Hace 570 años, en 1453, el 2 de junio, el cañetero más ilustre de la historia, el condestable de Castilla, don Álvaro de Luna, murió decapitado en el patíbulo, después de 'traicionar' a su señor, del que era favorito, el rey Juan II de Castilla, en la Plaza Mayor de Valladolid.
Este trágico e inevitable suceso, como no podía ser de otra manera, no pasó desapercibido para varios pintores románticos españoles del siglo XIX, que, a través de sus pinturas, recrearon y, en cierta manera, también resucitaron a esta trascendental figura del pasado histórico de una España, sin duda idealizada y proyectada entonces en un presente en busca de una clara identidad nacional, iniciada en el pasado medieval de los pueblos hispánicos…
El pintor e ilustrador madrileño, nacido hace 200 años, Eduardo Cano de la Peña, pintó en 1858 el lienzo titulado Álvaro de Luna, condestable y favorito del rey Juan II de Castilla, decapitado públicamente en la Plaza Mayor de Valladolid el 2 de junio de 1453, es enterrado de limosna en el cementerio de los ajusticiados extramuros de dicha ciudad, sin duda ninguna, la obra más importante de este reconocido y magnífico pintor.

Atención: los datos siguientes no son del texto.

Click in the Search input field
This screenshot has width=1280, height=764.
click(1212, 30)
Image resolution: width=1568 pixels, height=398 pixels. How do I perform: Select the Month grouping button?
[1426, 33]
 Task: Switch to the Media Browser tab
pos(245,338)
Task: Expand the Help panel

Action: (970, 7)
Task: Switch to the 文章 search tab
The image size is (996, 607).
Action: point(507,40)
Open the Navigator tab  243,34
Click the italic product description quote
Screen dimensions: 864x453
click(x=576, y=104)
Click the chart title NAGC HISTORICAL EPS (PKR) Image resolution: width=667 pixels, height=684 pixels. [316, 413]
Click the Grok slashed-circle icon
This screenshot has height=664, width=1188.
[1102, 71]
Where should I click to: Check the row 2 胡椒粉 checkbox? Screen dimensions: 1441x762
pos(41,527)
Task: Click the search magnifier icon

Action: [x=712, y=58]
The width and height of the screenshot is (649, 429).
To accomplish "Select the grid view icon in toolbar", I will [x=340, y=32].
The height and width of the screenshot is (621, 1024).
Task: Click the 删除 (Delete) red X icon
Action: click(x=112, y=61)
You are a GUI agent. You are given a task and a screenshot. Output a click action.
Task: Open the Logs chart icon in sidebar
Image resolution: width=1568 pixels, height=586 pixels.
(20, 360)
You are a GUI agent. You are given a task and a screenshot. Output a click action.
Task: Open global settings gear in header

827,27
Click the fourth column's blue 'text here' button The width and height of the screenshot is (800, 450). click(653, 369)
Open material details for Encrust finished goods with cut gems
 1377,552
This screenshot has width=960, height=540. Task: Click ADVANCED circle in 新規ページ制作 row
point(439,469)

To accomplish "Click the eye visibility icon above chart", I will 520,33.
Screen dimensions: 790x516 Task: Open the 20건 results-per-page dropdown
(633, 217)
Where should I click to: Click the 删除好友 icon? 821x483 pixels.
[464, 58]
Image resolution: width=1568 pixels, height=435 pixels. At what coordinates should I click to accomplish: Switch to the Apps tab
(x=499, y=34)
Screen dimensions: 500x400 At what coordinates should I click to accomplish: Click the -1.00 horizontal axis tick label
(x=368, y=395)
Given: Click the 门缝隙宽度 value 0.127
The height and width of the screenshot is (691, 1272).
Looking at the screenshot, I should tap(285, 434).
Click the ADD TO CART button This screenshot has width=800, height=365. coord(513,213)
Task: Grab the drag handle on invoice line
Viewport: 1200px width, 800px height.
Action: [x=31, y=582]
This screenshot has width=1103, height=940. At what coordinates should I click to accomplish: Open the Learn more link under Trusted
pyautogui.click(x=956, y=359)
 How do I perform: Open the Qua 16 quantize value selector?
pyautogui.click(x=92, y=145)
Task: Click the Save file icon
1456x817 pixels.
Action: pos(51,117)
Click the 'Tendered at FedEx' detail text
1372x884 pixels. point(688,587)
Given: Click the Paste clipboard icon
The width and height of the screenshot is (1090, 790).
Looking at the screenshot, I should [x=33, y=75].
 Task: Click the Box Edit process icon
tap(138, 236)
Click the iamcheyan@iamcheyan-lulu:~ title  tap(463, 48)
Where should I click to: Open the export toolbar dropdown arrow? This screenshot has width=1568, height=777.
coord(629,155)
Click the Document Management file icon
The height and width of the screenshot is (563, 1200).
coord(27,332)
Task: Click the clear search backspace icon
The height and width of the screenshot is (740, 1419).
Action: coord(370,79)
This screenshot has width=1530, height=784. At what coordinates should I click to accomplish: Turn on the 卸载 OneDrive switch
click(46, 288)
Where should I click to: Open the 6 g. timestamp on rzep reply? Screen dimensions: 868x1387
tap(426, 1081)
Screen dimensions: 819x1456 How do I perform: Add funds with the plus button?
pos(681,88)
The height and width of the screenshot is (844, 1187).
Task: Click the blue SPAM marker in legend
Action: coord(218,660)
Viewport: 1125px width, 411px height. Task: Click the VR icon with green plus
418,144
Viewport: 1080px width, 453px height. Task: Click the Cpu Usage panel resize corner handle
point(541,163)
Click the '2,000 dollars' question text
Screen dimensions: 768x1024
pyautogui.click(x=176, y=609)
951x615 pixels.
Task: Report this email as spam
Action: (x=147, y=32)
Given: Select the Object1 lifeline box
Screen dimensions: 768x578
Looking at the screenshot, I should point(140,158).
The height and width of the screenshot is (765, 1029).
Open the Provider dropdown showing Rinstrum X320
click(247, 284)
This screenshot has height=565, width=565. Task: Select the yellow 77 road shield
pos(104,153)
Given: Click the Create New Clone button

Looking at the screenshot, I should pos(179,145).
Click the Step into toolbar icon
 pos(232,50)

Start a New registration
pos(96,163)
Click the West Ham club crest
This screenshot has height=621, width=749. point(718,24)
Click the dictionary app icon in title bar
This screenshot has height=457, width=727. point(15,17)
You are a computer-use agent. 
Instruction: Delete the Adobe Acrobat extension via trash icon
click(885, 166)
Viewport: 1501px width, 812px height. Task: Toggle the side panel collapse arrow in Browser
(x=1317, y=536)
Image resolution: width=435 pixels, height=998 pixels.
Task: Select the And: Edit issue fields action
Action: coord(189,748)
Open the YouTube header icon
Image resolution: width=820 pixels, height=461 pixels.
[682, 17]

Un cuadro de importantes dimensiones (alto: 2,43 cm. ancho: 2,95 cm) que actualmente se encuentra en el Museo del Prado, nuestra mayor pinacoteca, aunque está sin exponer y que fue realizado en una época en la que se 'repescaban' figuras destacadas del pasado histórico español para «reflexionar sobre lo efímero y peligroso del poder político». La escena –como han destacado los estudiosos de la época romántica española, tiene claras influencias de los magníficos maestros italianos del pasado– representa el lugar donde yace el cadáver del condestable, al que se le ha separado su cabeza y es velado por un joven paje, que a su vez está rodeado de frailes franciscanos que oran por el alma del ajusticiado y recaudan el óbolo popular destinado al enterramiento. La obra fue ampliamente reconocida, al recibir la primera medalla de la Exposición Nacional de Bellas Artes.
Otro de los genios de la pintura española romántica, Federico de Madrazo, se adelantó en el tiempo con esta misma temática, al pintar un boceto en 1837 titulado Don Álvaro de Luna en el patíbulo durante su estancia en la capital francesa, albergado en la actualidad en el Museo de Castres, que fue el primer antecedente del éxito que el personaje y su terrible ejecución dejó desde entonces reflejados en pinturas y textos literarios e historicistas decimonónicos.
Rodríguez Losada. Otra destacadísima pintura, también realizada al óleo, fue la ejecutada por pintor sevillano José María Rodríguez Losada en 1866 titulada Colectas para enterrar el cadáver decapitado de Don Álvaro de Luna, situado en la actualidad en el madrileño Palacio del Senado. La obra fue presentada por el pintor a la Exposición Nacional del citado año, obteniendo una 'simple' mención honorífica. El lienzo llegó al Senado español en 1908, y no cabe duda de que se convirtió en una de las obras más tétricas realizadas sobre el macabro suceso histórico y de la colección de la institución.
La escena representa en primer término el cuerpo en escorzo del condestable yaciendo sobre la tierra y colgada de un garfio, que está sujeto a un madero la cabeza del ilustre cañetero. Detrás, en un altar, un gran crucifijo, varios cirios y los monjes franciscanos orando al lado de un mendigo que deposita una limosna para el enterramiento del ejecutado... Esta pintura es deudora de la que realizó Cano de la Peña en 1858; Losada Rodríguez se inspiró en los textos de la Historia de España del Padre Mariana para darle a su obra todo el rigor y credibilidad posible.
El sacerdote e historiador escribió y describió de forma muy ilustrativa lo que aconteció en Valladolid en 1453: «En medio de la plaza de aquella villa tenían levantado un cadalso y puesta en él una cruz con dos antorchas a los lados y debajo una alfombra. Como subió en el tablado, hizo reverencia a la cruz, y dados algunos pasos, entregó a un paje suyo, que allí estaba, el anillo de sellar y el sombrero... Vio un garfio de hierro clavado en un madero bien alto: preguntó al verdugo para qué le habían puesto allí, y a qué propósito. Respondió él que para poner allí su cabeza luego que se la cortase... desabrochando el vestido, sin muestra de temor abajó la cabeza para que se la cortasen… Quedó el cuerpo, cortada la cabeza, por espacio de tres días en el cadalso, con una bacía puesta allí junto para recoger limosna con que enterrasen un hombre que poco antes se podía igualar con los reyes: así se truecan las cosas».